■ **Task objective**: Render the listing as a Markdown table with the columns Row and Line, one row per line, leaving out blank lines. Begin at the line that contains "What do you see at coordinates (328, 9)" and stop after the line that contains "Describe the element at coordinates (511, 453)".

━━━ Data supplied

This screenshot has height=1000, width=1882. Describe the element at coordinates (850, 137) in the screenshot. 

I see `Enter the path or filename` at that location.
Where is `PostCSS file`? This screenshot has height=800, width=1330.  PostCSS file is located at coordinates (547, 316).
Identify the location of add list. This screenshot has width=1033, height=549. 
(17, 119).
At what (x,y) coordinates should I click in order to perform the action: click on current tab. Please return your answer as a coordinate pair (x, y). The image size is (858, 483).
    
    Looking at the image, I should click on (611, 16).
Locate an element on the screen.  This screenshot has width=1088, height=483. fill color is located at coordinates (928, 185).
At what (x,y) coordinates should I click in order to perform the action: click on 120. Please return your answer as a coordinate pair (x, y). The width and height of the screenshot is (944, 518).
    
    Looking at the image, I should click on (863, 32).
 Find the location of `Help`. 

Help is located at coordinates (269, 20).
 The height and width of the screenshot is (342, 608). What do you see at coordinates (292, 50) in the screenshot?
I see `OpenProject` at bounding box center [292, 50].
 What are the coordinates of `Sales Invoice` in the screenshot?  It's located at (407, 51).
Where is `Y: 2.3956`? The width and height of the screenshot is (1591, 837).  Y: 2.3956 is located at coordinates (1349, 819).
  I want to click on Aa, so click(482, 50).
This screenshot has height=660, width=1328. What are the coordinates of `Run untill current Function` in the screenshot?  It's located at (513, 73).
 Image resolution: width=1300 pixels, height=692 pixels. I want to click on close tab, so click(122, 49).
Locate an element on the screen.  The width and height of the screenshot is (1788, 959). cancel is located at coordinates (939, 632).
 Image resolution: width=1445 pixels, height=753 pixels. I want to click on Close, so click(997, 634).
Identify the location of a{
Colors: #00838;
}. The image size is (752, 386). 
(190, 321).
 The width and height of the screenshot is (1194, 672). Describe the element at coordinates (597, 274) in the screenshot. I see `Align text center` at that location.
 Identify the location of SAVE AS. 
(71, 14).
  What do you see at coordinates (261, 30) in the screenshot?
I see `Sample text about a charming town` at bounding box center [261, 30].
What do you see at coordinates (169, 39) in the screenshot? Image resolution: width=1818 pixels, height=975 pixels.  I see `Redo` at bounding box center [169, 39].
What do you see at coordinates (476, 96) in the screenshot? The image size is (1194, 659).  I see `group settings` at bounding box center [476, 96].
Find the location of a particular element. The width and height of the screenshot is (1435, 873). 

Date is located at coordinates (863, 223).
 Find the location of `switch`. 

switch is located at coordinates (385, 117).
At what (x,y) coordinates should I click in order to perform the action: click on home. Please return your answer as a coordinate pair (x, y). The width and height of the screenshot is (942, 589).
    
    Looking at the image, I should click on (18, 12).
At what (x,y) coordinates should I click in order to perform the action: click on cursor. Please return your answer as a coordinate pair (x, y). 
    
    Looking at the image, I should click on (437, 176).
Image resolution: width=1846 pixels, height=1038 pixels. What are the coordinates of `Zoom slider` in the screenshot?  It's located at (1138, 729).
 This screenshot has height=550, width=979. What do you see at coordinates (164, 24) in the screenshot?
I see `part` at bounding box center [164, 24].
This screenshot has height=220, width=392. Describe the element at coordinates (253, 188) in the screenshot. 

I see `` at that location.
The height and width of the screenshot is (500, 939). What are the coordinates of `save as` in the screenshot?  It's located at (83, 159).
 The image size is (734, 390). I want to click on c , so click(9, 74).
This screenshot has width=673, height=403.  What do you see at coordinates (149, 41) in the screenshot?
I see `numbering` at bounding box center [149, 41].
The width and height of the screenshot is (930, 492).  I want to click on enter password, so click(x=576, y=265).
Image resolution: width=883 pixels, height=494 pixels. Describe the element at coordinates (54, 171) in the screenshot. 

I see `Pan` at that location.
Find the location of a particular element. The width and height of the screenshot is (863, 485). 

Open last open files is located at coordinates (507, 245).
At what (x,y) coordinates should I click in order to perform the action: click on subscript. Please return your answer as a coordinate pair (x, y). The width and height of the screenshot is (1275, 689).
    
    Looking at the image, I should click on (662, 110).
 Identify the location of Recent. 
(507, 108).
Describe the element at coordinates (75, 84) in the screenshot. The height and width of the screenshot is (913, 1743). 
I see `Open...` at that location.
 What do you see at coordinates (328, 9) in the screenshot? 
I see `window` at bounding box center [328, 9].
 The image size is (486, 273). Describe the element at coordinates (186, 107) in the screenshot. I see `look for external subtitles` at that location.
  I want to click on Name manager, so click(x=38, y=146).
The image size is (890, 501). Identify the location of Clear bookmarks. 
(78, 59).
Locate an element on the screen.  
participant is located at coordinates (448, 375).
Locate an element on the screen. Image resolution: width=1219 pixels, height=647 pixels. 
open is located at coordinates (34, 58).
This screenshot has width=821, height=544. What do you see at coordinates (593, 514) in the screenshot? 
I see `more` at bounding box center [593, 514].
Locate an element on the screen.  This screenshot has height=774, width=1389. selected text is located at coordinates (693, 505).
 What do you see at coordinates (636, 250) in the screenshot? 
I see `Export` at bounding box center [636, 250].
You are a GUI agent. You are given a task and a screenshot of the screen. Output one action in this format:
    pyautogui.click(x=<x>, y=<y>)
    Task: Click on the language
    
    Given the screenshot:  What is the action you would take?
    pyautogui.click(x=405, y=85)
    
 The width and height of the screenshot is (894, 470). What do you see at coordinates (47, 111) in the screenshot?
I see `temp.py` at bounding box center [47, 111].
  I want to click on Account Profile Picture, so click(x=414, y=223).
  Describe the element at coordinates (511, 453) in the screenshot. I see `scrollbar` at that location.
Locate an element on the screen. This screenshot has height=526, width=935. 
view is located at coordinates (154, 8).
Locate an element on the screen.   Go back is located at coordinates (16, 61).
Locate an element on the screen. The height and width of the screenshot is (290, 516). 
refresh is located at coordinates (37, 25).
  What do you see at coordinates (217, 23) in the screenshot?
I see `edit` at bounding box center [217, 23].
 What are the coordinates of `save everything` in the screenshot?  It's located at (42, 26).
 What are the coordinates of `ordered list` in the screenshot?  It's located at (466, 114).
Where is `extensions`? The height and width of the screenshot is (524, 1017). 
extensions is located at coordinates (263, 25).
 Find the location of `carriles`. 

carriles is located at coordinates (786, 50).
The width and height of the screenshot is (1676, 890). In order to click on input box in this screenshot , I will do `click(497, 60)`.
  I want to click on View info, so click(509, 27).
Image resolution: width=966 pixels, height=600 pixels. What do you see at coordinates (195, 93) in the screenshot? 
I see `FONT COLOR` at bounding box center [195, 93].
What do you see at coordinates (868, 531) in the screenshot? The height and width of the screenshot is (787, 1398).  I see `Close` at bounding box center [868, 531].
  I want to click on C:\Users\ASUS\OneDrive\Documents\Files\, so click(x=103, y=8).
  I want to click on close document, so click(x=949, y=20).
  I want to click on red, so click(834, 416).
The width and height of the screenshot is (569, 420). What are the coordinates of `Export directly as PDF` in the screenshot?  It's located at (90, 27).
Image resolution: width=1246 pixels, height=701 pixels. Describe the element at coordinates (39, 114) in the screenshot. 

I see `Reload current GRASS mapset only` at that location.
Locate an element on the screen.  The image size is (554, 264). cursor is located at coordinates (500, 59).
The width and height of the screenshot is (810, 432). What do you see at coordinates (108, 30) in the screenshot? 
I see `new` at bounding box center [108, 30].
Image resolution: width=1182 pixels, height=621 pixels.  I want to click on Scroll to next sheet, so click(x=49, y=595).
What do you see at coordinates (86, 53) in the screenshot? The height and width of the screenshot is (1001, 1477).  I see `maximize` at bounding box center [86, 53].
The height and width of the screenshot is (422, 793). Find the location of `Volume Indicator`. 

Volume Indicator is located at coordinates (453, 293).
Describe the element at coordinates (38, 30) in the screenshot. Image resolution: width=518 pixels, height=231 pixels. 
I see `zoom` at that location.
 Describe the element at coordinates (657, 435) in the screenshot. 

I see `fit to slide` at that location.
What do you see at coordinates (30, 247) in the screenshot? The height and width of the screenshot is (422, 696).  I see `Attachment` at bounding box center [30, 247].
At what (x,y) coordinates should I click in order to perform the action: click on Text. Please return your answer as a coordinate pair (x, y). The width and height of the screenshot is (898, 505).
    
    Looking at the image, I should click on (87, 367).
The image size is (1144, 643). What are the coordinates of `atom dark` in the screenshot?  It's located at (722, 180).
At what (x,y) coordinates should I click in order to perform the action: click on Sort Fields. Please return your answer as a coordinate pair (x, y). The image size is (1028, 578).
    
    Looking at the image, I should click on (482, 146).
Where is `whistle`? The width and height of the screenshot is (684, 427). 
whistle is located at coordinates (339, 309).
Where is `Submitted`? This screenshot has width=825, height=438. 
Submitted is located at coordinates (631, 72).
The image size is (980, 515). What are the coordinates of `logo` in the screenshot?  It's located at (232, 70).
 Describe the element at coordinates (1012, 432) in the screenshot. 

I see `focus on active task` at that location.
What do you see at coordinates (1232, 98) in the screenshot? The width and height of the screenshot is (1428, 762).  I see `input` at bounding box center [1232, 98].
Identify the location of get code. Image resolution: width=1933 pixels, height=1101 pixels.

━━━━━━

■ **Solution below**:
| Row | Line |
|---|---|
| 1 |  What do you see at coordinates (328, 9) in the screenshot?  |
| 2 | I see `window` at bounding box center [328, 9]. |
| 3 |  The image size is (486, 273). Describe the element at coordinates (186, 107) in the screenshot. I see `look for external subtitles` at that location. |
| 4 |   I want to click on Name manager, so click(x=38, y=146). |
| 5 | The image size is (890, 501). Identify the location of Clear bookmarks.  |
| 6 | (78, 59). |
| 7 | Locate an element on the screen.   |
| 8 | participant is located at coordinates (448, 375). |
| 9 | Locate an element on the screen. Image resolution: width=1219 pixels, height=647 pixels.  |
| 10 | open is located at coordinates (34, 58). |
| 11 | This screenshot has width=821, height=544. What do you see at coordinates (593, 514) in the screenshot?  |
| 12 | I see `more` at bounding box center [593, 514]. |
| 13 | Locate an element on the screen.  This screenshot has height=774, width=1389. selected text is located at coordinates (693, 505). |
| 14 |  What do you see at coordinates (636, 250) in the screenshot?  |
| 15 | I see `Export` at bounding box center [636, 250]. |
| 16 | You are a GUI agent. You are given a task and a screenshot of the screen. Output one action in this format: |
| 17 |     pyautogui.click(x=<x>, y=<y>) |
| 18 |     Task: Click on the language |
| 19 |     Given the screenshot:  What is the action you would take? |
| 20 |     pyautogui.click(x=405, y=85) |
| 21 |  The width and height of the screenshot is (894, 470). What do you see at coordinates (47, 111) in the screenshot? |
| 22 | I see `temp.py` at bounding box center [47, 111]. |
| 23 |   I want to click on Account Profile Picture, so click(x=414, y=223). |
| 24 |   Describe the element at coordinates (511, 453) in the screenshot. I see `scrollbar` at that location. |